*** Data under study Section Begins ***

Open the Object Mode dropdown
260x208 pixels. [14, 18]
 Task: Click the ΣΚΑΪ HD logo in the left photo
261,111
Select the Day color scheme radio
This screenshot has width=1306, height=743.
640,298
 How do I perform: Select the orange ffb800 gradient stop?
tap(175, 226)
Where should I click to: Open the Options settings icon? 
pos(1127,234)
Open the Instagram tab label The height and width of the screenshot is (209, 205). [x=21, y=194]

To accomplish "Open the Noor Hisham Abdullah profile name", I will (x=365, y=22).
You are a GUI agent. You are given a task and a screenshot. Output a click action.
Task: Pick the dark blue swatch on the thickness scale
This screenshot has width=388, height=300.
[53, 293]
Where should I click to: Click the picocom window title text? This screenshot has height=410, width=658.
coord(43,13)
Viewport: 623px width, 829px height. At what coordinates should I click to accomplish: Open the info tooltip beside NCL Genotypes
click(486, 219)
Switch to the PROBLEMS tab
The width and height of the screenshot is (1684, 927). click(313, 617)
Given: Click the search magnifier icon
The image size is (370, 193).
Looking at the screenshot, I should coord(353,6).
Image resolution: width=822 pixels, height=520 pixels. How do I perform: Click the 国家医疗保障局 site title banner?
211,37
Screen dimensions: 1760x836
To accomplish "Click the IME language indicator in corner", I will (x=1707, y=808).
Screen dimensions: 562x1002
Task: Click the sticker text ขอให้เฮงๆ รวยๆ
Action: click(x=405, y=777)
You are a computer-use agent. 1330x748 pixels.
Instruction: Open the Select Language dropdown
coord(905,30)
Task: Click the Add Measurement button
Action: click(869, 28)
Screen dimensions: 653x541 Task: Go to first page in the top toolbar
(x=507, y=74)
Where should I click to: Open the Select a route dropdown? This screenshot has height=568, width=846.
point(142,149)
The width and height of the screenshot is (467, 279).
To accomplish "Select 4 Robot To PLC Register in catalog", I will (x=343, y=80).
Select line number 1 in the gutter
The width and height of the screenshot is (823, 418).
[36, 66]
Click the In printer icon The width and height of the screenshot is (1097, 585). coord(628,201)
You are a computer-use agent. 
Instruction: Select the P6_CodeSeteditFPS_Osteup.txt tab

*** Data under study Section Ends ***

_Assignment_.
Only the lines that contain the word "computer" should be copied from the material.

_Result of this exercise_.
You are a computer-use agent. 1330x748 pixels.
You are a computer-use agent. 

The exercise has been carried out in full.